Robert Glasper’s 2012 breakout Black Radio won him the Grammy Award and international fame. Glasper himself is highly skilled and creative pianist, but to be honest his Experiments, both the original one as well as the latest don’t break any boundaries to me at all. I am not the one who likes to write highly critical texts, as I am both: a positive person and a honest music lover.
Let me explain my position then going back in time and picking up some really sweet cherries and leave writing an exact review of this album in the hands of somebody who might find it fresh, new and innovative. There is plenty of young sensitive people around who might just feel it that way.
Now jump to the time capsule and get back to 1989. Talking Grammy – there was an album that won 7 of them ! Quincy Jones’ Back on the Block. It was in this year when I first heard that one and it really turned me up. I was more or less advanced jazz lover at that time, but still remembering my chappy popish – rockish days 😉 I was gob-smacked by the way it blended almost all what was present in music at the time. R& B, Funk ,Rap, Jazz . It included all those performers who were meaning a lot at the time as well as samples of voices coming from the two of the Greatest Divas the Jazz ever had – Ella and Sarah. It had a context and the freshness.
It was NEW and INNOVATIVE. It was “jazzt as great” as the Genius who made it happened – the Quincy Jones.
I still have this Album on my shelf and it still is as fresh to me as like these 24 years never passed. That’s because all of this there makes it a pure core of American Music. Later on it was Blue Note again, as it was before in the past, who brought the new to the table. Projects like Us3 , Jazzmattazz by rapper Guru are still well remembered. Or others who belongs to the 90’ties Acid Jazz movement, like Ronny Jordan, Galliano, Incognito. Buckshot LeFonque by Branford Marsalis. From these names evaluated Brand New Heavens and many others. From this tradition also comes the latest recording of Esperanza Spalding – Radio Music Society.
Of course it all started much earlier with all this cross talks made by Roy Ayer ,Donald Byrd or Grant Green. Then Miles Davis , who did blend funk and heavy rock riffs with improvised jazz and put the whole world upside down. There are still many people around who can’t forgive him that. Then Herbie Hancock was the one who did it again, but with Funk , in his own way. But we really do not need to go back that far. Lets stay in nineties as all what Black Radio, one or two, reminds me was already there at that time.

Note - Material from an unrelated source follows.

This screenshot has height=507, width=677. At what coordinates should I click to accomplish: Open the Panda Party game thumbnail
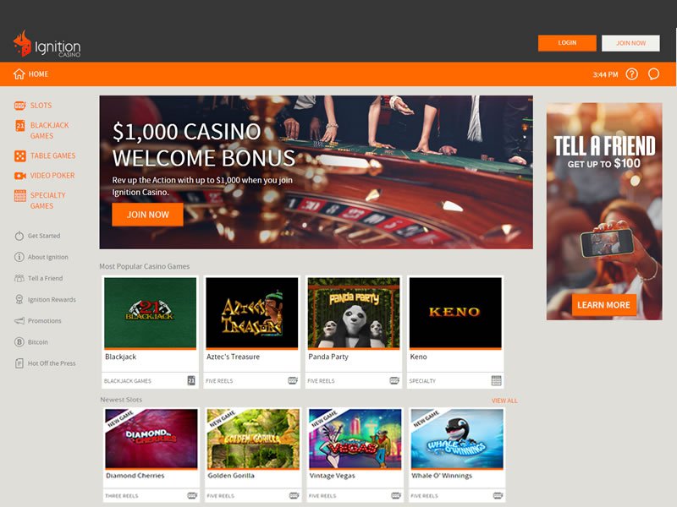pyautogui.click(x=354, y=313)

Let me put it this way. If Black Radios could do as much good for Jazz / Music as The Back on the Block did then I am pleased to see it here. I respect that new generations have his own language, sensitivity and standards. There will be the time to understand the tradition. Never mind. There is nothing wrong with this recording. It certainly possesses the quality and all the artists involved in it are the league of their own. Don’t get me wrong. But it doesn’t brake any boundaries, honestly – it just gets Back on the Block, more or less, which is a great achievement and valuable contribution … , pero nada nuevo.